Вот так «благая весть» христианства органично сливается для этих простых китайцев с их традиционно оптимистическим взглядом на жизнь, потому что в обоих случаях они исповедуют целостное отношение к миру, и их труд в полном согласии с традиционной китайской мудростью сливается с «работой Неба». Знаю, какие возражения наши православные – да и католики – предъявят этим доморощенным христианам Азии. Они скажут, что избыточная экзальтация этих людей на самом деле лишь компенсирует чрезмерную рациональность их восприятия Евангелия – ситуация, свойственная, по правде сказать, всему протестантизму и вообще всякой секте. Стало быть, в их душе нет подлинного мира, и они, в сущности, «пребывают в прелести и ереси». Очень может быть. Но и то верно, что Бог открывался не многомудрым мужам, а неграмотным пастухам и рыбакам и что молитва без сердечной искренности останется втуне. А для этих христиан вера есть сама жизнь, и ее плоды очевидны и реальны.
В чем для меня нет сомнения, так это в том, что для христиан Кедровой долины иноземная религия способна мобилизовать весь потенциал их прирожденного энтузиазма. В этом качестве она соответствует истинной кульминации китайского духа. Я не заметил в прихожанах этой бедной церкви, чтобы они испытывали что-то похожее на комплекс неполноценности перед выходцами из более зрелого, искушенного и богатого христианского мира и вообще каких-либо признаков христианского интернационализма. Они сами готовы учить вере в Христа западных христиан. Когда-то эта непоколебимая уверенность в своем духовном достоинстве, не сказать превосходстве, поразила меня в корейских христианах. Теперь, видно, настал черед китайцев. Но именно потому, что христианство требует от китайцев предельной высоты их духовного энтузиазма, эта пришлая религия, наверное, никогда не станет в Китае ни массовой конфессией, ни ядром национальной культуры. Впрочем, и то верно, что христианский энтузиазм разливается в китайском обществе по давно устроенным каналам циркуляции духовных сил. Церкви там сплошь и рядом буквально именуются общественно-политическими центрами, центрами пропаганды правильного поведения (мы все же в Китае). Рядом с одной маленькой церквушкой я увидел большую доску объявлений с замысловатой надписью (постарался перевести так, чтобы ничего не потерять из оригинального смысла): «Доска пропаганды борьбы передовиков-новаторов за лучшее деятельностное знание». Еще одно проявление энтузиазма, в котором сливается «революционное строительство» компартии и горячая вера в Христа. А на волне этого энтузиазма христианство беспрепятственно вливается в единый поток общекитайской духовности.

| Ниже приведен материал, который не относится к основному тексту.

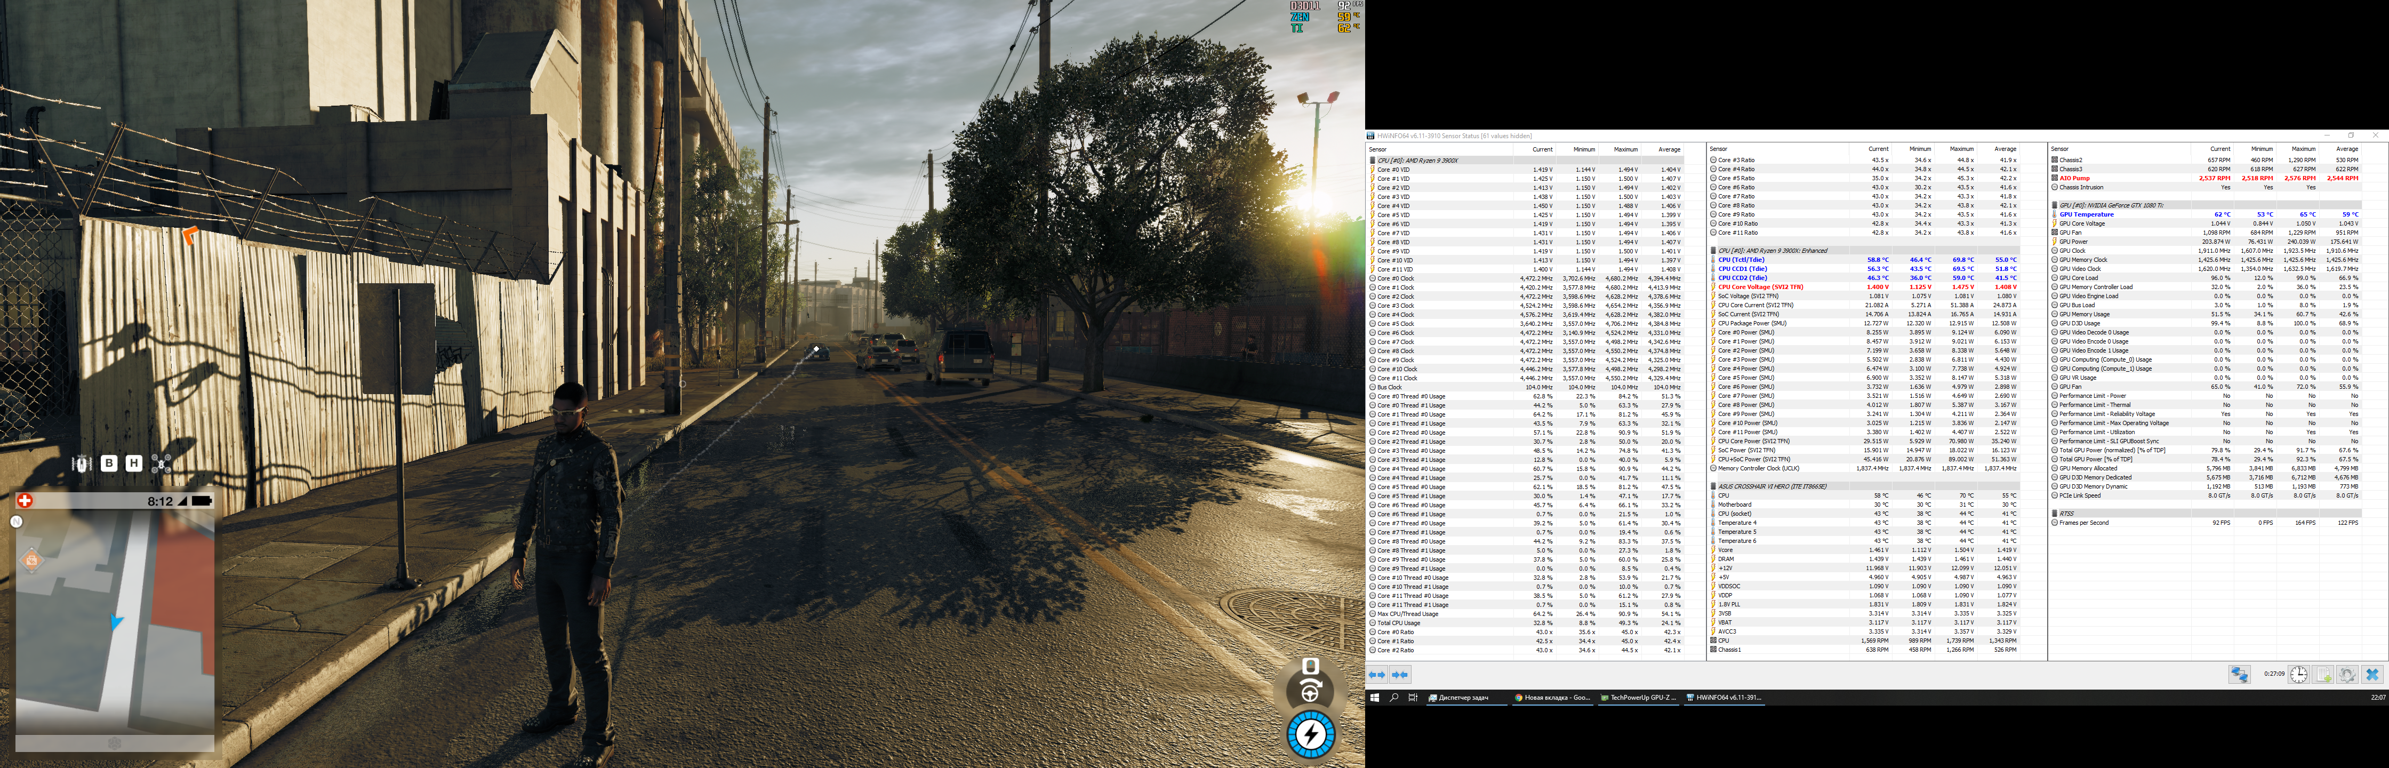
Task: Click the shrink columns arrows button
Action: point(1399,674)
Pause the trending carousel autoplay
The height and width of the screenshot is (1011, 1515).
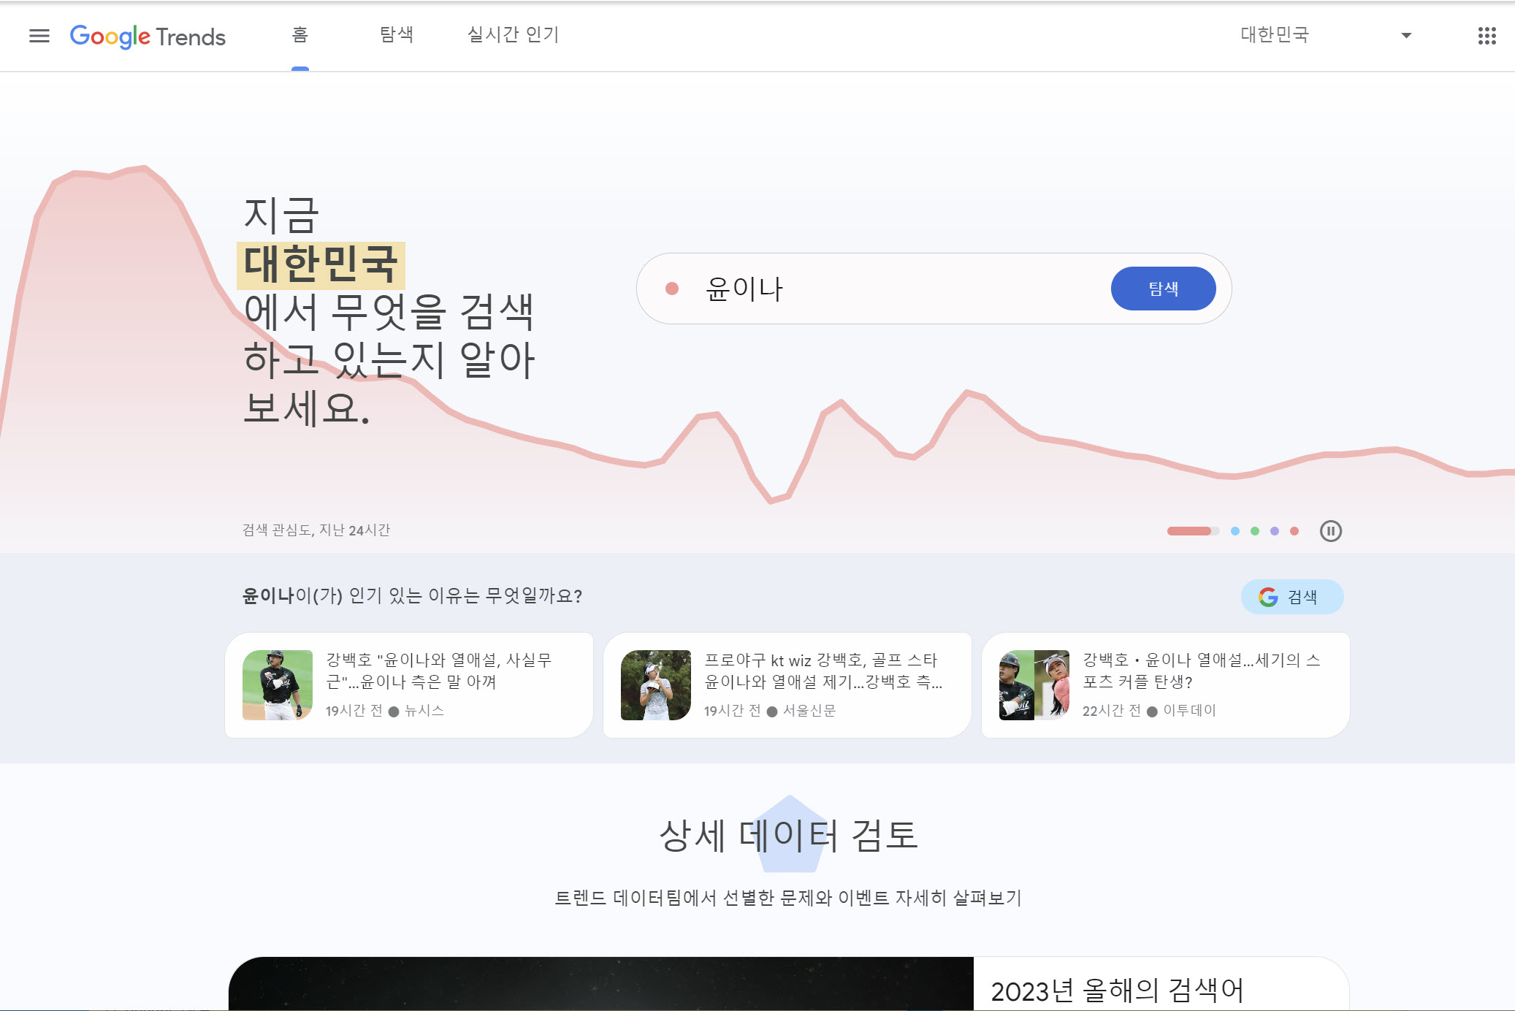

То, что среди вэньчжоусцев много христиан, напоминает о том, что они «думают не так, как другие». Но нет ничего более типично китайского, чем быть особенным. В каком-то глубоком смысле эти непохожие на других китайцев, говорящие на непонятном для других диалекте, открытые морю и загранице люди – китайцы до мозга костей.
Истина и стратегия
Какие выводы можно сделать из сказанного?
Начну с самого общего замечания: культура – не наука и даже не философия. Ее истины всецело практичны, существуют только в коммуникации и, следовательно, всегда подаются в риторической оболочке; в них надо верить. А кто верит, тот рискует быть обманутым и стать лузером. Это значит, что истина культуры всегда сопричастна стратегии, служит идеологическим интересам.